Ayrıca, Seyyit Vehbi’nin bir kasidesi çeşmeyi çepeçevre kaplar. Kaside firuze renkli çini üzerine altınla yazılmıştır. Çeşmenin dört yönünde dört musluğu, ayrıca dört köşesinde de birbirinin aynı olan dört sebili vardır.



Çeşmenin köşelerinde bulunan 3 pencereden ve alttaki sebillerden yapıldığı dönemlerde şerbet ikram edilirmiş.Şuan ki konumu çeşmenin ilk yapıldığı yer olmadığı biliniyor.İlk yapıldığı dönemlerde deniz kenarında olan çeşme daha sonraları buraya taşınmıştır.

1870’li yıllarda İstanbul’a gelen binlerce seyyahtan biri olan İtalyan edebiyatçı  Edmondo de Amıcıs çeşme için şunları söyler.

    

"İstanbul’un bütün küçük harikaları arasında ilk sırayı alır.Oyulmamış, süslenmemiş, emek verilmemiş bir karış yer yoktur.
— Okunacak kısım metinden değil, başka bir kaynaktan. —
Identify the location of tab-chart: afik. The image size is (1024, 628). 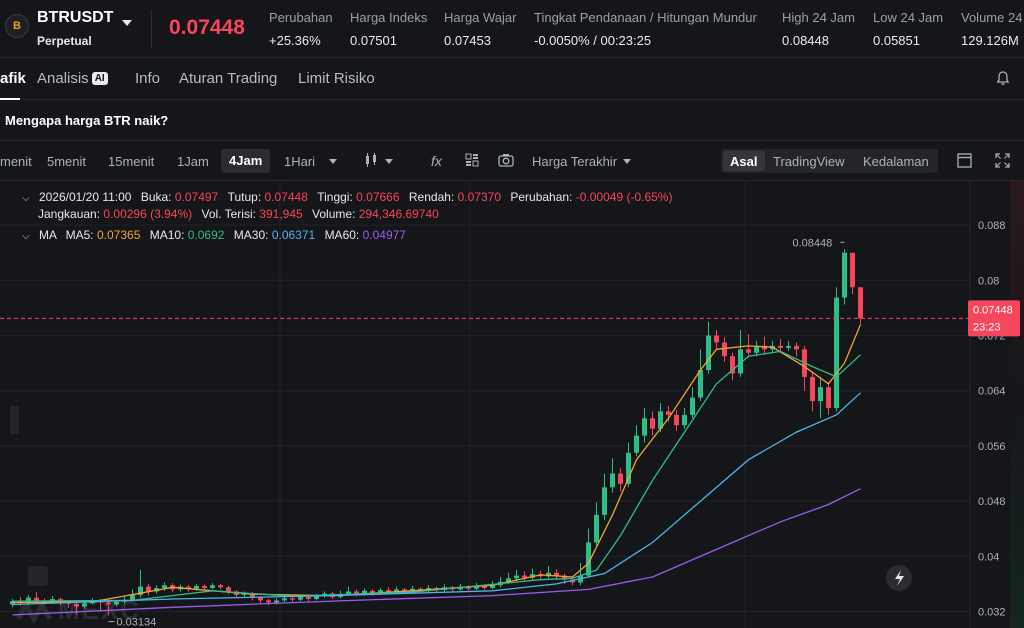
(13, 78).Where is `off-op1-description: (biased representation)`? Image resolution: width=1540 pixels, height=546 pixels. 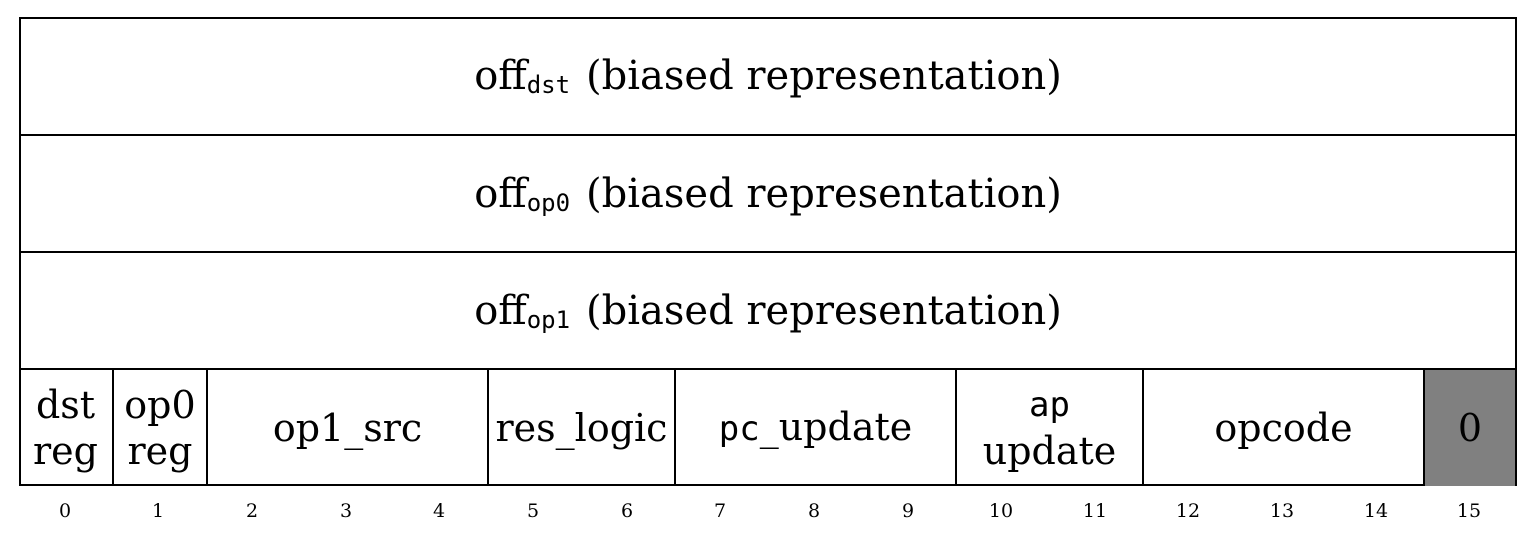
off-op1-description: (biased representation) is located at coordinates (824, 310).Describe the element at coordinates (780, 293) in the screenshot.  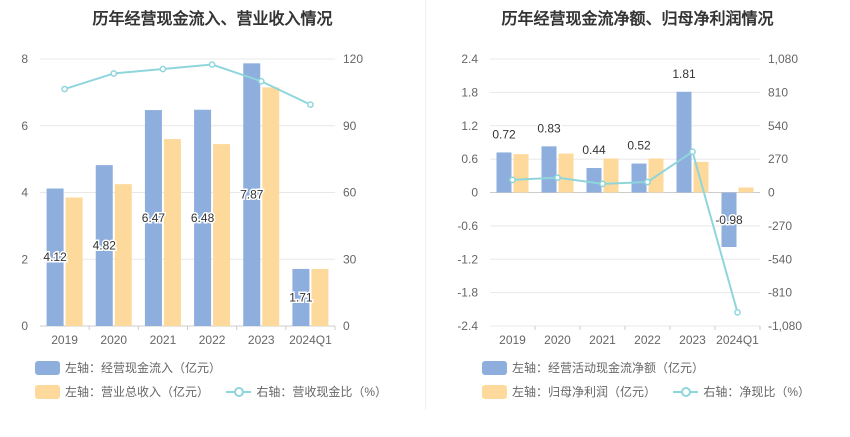
I see `y-right-tick-label: -810` at that location.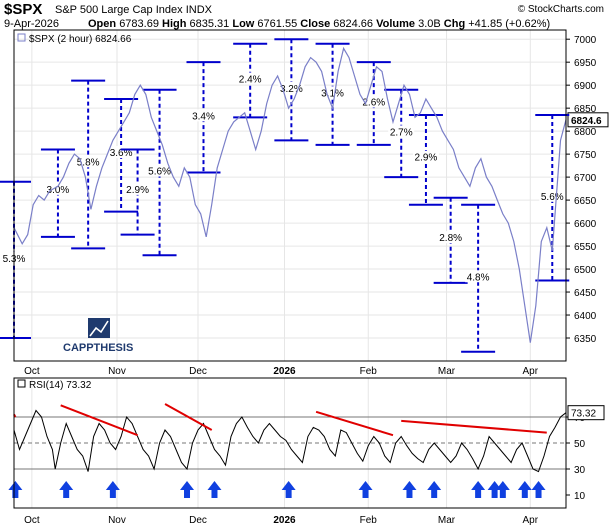  What do you see at coordinates (102, 24) in the screenshot?
I see `open-label: Open` at bounding box center [102, 24].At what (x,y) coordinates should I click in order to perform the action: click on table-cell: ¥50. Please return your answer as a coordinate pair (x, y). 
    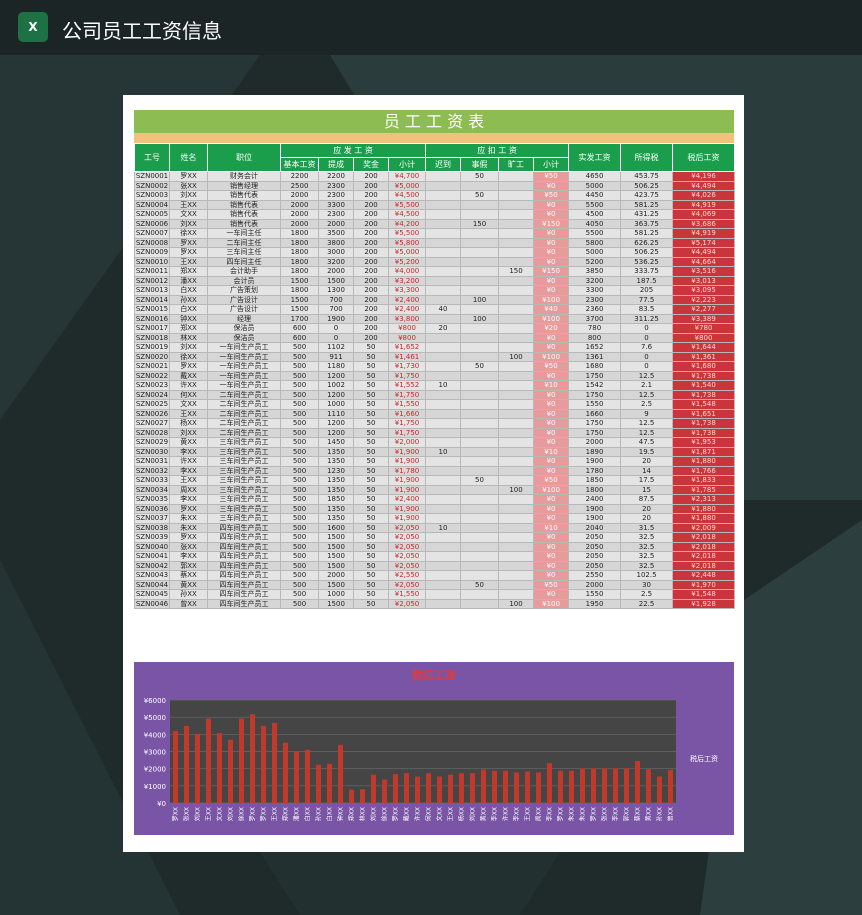
    Looking at the image, I should click on (552, 196). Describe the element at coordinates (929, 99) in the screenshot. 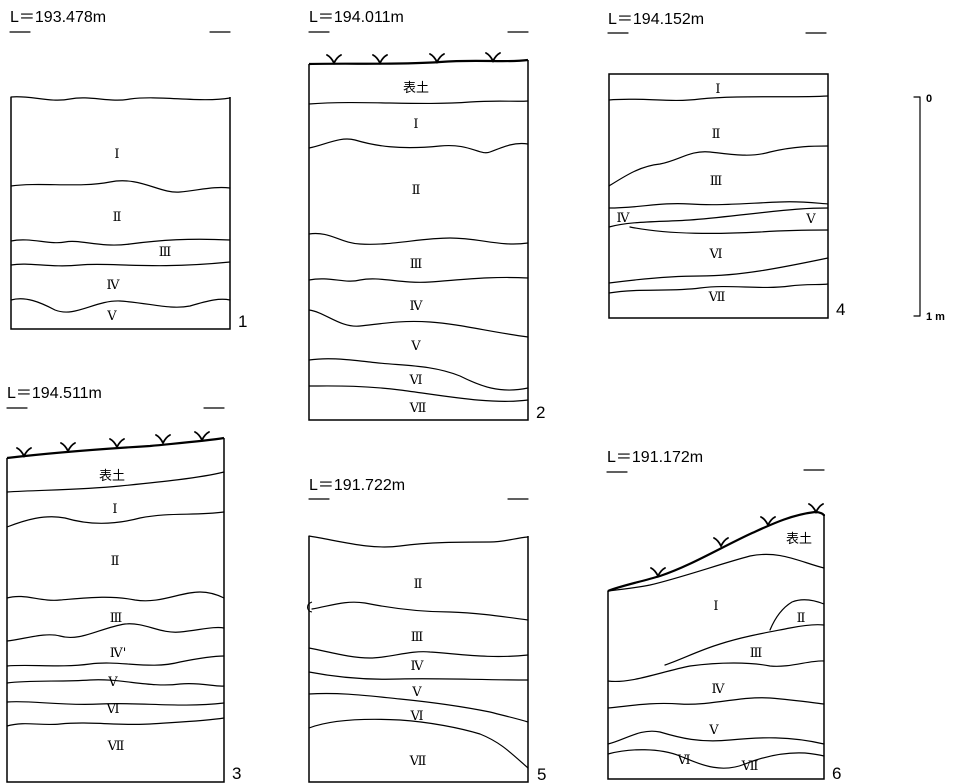

I see `scale-top-label: 0` at that location.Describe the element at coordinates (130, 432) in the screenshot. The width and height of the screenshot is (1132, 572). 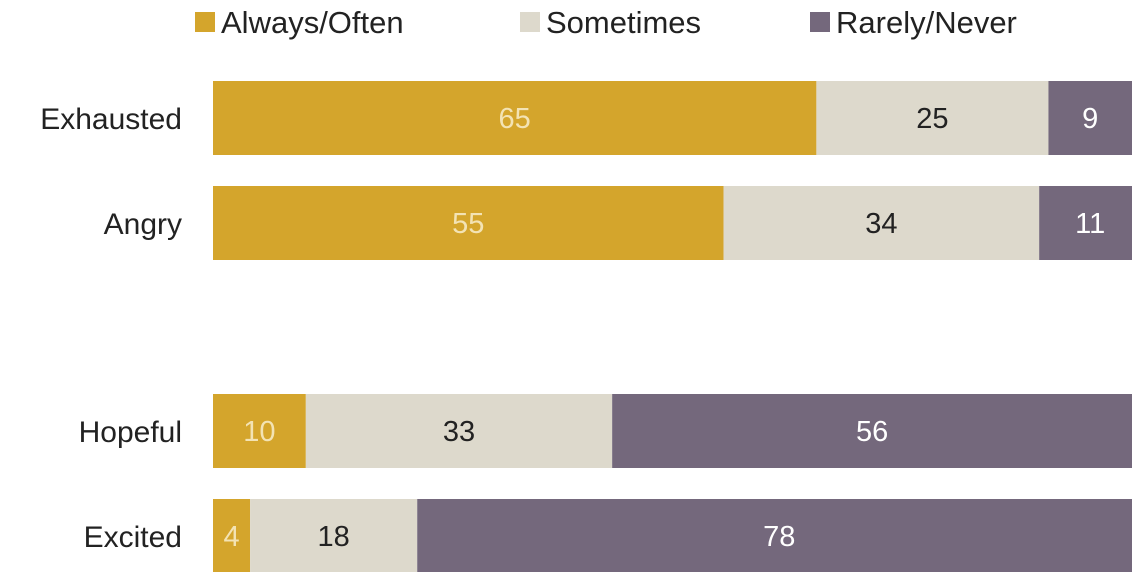
I see `category-label-hopeful: Hopeful` at that location.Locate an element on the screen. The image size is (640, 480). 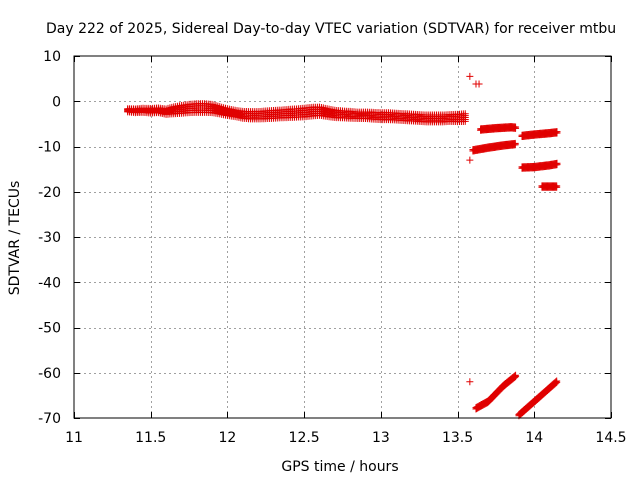
y-tick-label: -60 is located at coordinates (50, 374).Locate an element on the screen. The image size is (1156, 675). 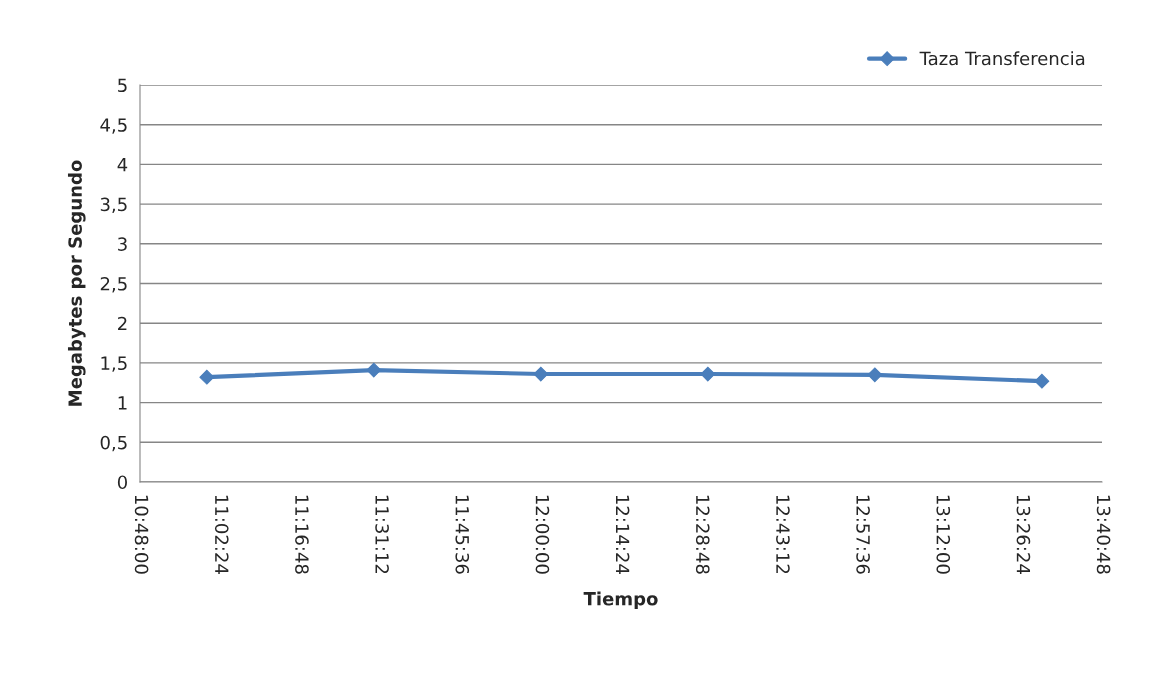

Bu çeşme cam fanus içinde saklanması gereken bir güzellik, ihtişam ve sabır eseridir; bu sadece göz zevki için yapılmışa benzemez, sanki lezzeti de vardır, insanın ağzına bir lokma atıp içinde ne var diye bakası gelir; ille de açıp, içinde bir çocuk tanrıça mı, devasa bir inci mi, yoksa sihirli bir yüzük mü var diye bakma isteği uyandıran bir mücevher kutusudur. Bu çeşme, Türk sanatının en özgün, en gösterişli anıtlarından biridir. Bir anıttan ziyade, romantik bir sultanın aşka geldiği an, insanın alnına kondurduğu mermerden bir mücevherdir. Bana öyle geliyor ki, bu çeşmeyi ancak bir kadın tasvir edebilir. Kalemim bu görüntüyü tasvir edecek kadar ince değil."

Bizler bu çeşmeyi farketmiyoruz bile fakat Edmonda de Amıcıs’ın dediklerinden anladığın kadarıyla bizim değerlerimize bizden daha fazla sahip çıkanlar var.Biz kendi varlıklarımıza sahip çıkmassak eğer birgün gelir elimizden giderler ve o gün ne kadar büyük bir hataya düştüğümüzü anlarız.Birgün o Sultanahmet meydanında rahat rahat dolaşamassak,Topkapı sarayına istediğimiz gibi giremezsek işte o zaman bizlere bırakılan bu medeniyete nankörlük yaptığımızı anlarız. Fakat o zaman iş işten geçmiş olur.Bizler miletçe şuurlu olmalı her zaman vatanımıza, bayrağımıza, kültürümüze, tarihimize sahip çıkmalıyız.